Don't let your research sit as a single conference talk or blog post. Turn it into video, audio, social posts, infographics. Amplify it across every platform.
Ethan: Run experiments and talk to people who've done them
Ethan's advice was straightforward: run experiments, because we're still figuring this out. But since you can't test everything yourself, learn from people who already have.
The key? Get specific details, not vague advice.
As Ethan put it: "There are lots of smart people who haven't published these findings. The information is in their head. Go find them, have lunch or get drinks with them, and ask them to walk you through all of their experiments in very specific detail."

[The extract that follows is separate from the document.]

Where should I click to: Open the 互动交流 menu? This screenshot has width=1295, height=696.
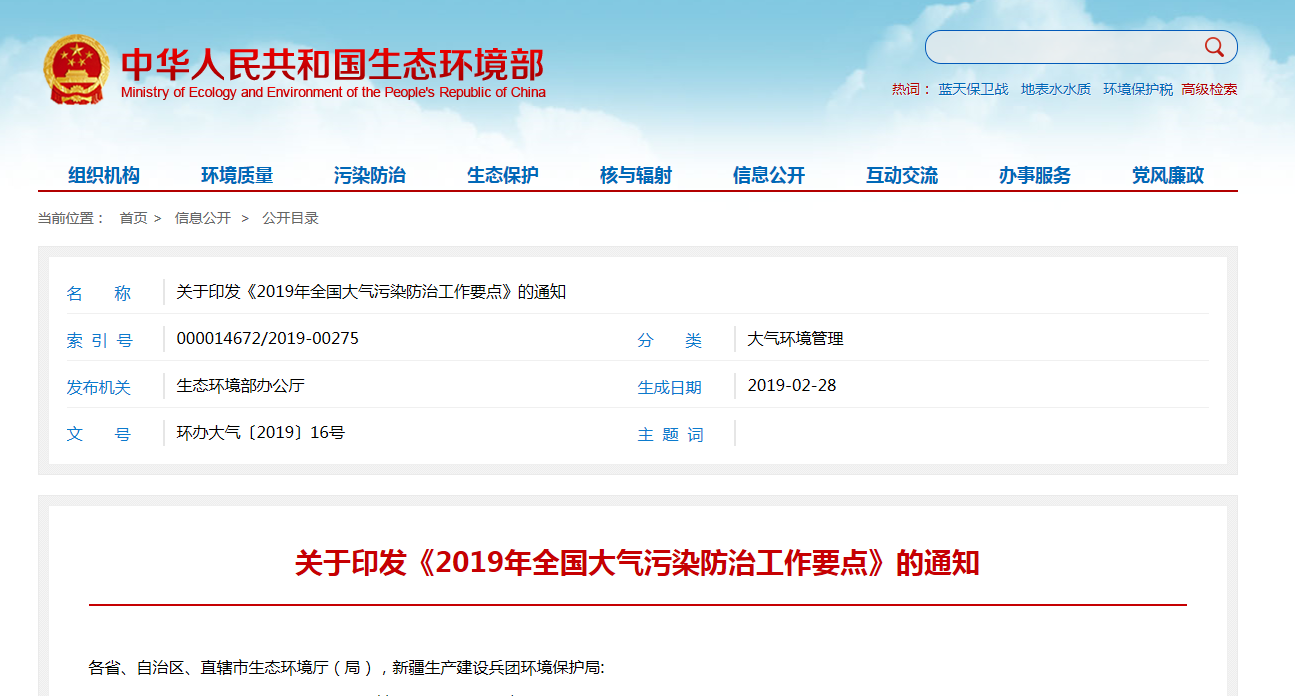pos(902,176)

His approach: gather insights from as many experienced practitioners as possible. Then share your own results back with the community.
My Takeaways
The reciprocal mentions pattern was the biggest revelation for me. When Otter mentions Zoom and Zoom mentions Otter, LLMs cite both more confidently. It's like they need mutual confirmation - not just one brand making claims, but two brands validating the relationship. This opens up all kinds of experiment possibilities.
People are using LLMs differently than we expected. Most still think of AI search as information discovery, which makes sense given how we approached traditional SEO. But people now use ChatGPT to make final purchase decisions - comparing insurance offers, analyzing proposals, choosing between brands. You need to show up at two critical moments: when someone asks "What are my options?" and when they ask "Should I choose Brand A or Brand B?"
Meanwhile, companies like Google are running multiple competing products - Gemini, AI Overviews, AI Mode - all at full scale simultaneously. Which led me to an interesting realization: the real competition might not be Google vs. ChatGPT. It might be traditional search vs. AI search - which means Google and ChatGPT could end up on the same side.
They're both trying to change how people find information. Their common enemy is the status quo.
Will platforms shut down the manipulative tactics we discussed earlier? I hope so, but history suggests otherwise. SEO has always been a cat-and-mouse game - exploit the algorithm, wait for the patch, find a new exploit. AI search will be no different.